***** Entries supplied
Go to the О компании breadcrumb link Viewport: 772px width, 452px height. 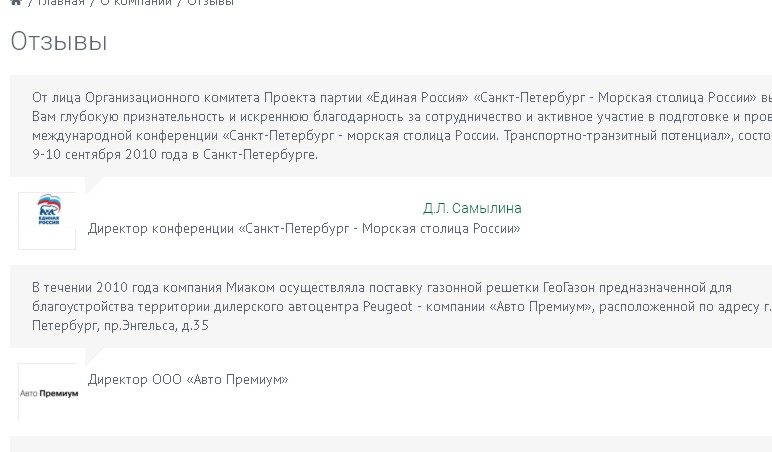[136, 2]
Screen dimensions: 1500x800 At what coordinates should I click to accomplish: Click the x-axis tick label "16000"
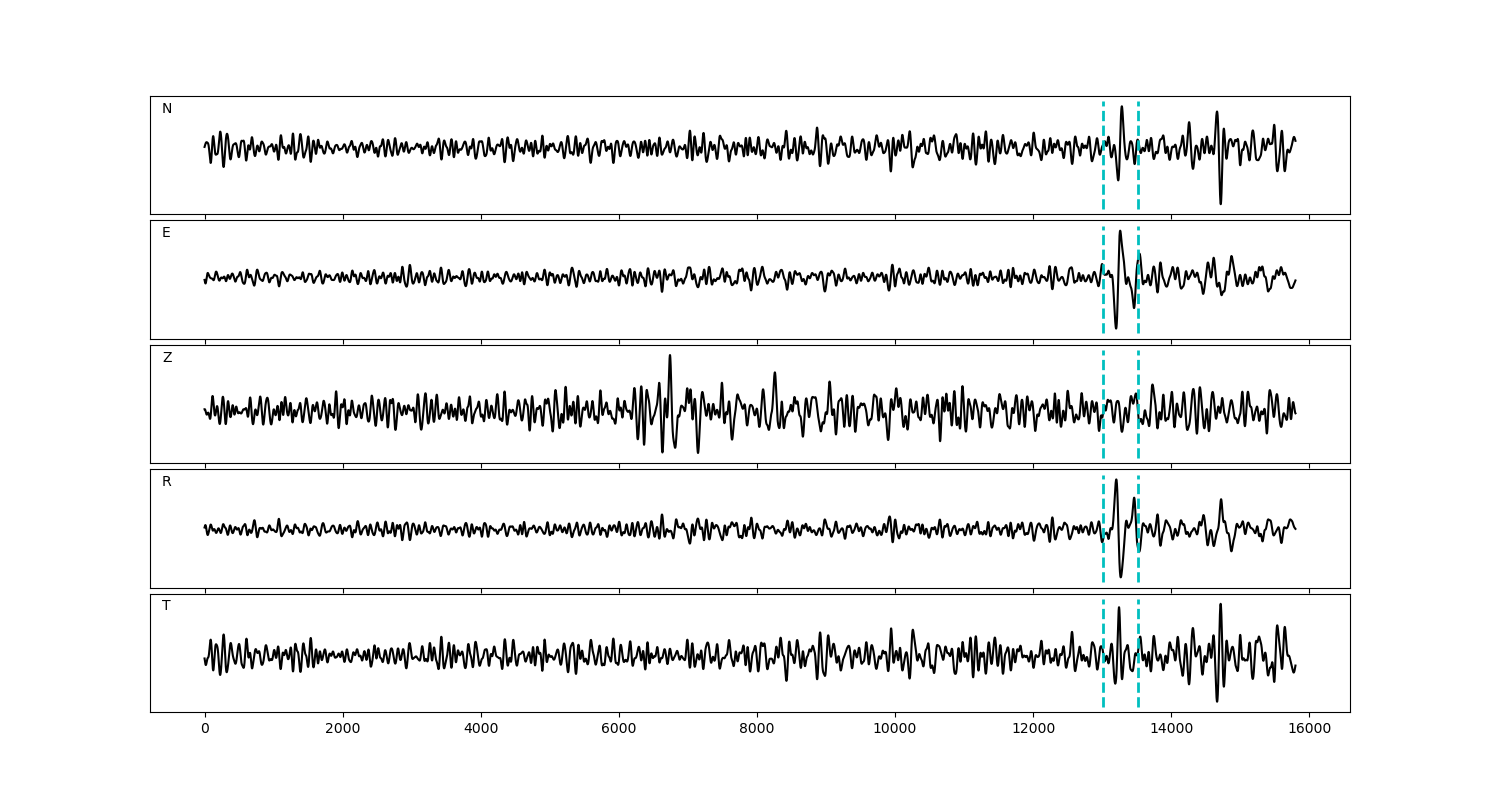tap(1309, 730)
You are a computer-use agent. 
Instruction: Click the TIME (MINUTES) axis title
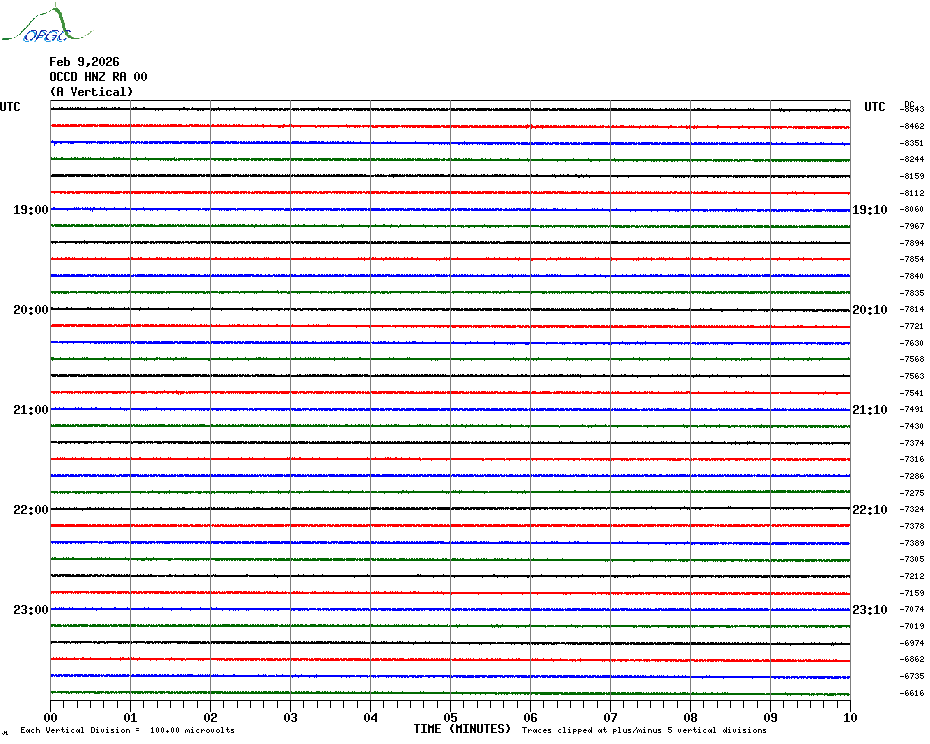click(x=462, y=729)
**********
***** Entries supplied
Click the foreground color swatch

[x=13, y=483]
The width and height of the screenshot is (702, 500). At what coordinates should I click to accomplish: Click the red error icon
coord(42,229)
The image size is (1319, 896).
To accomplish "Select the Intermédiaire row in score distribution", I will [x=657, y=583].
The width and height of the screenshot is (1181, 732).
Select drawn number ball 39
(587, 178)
**********
Exercise instructions: Pick out every row above that contains the word "should" and copy each one in full. The match is case-sensitive.

Final result:
Screen dimensions: 1500x800 At what coordinates should I click to accomplish: Click the x-axis tick label "16000"
The width and height of the screenshot is (702, 500). At what coordinates should I click to accomplish: Click the red error icon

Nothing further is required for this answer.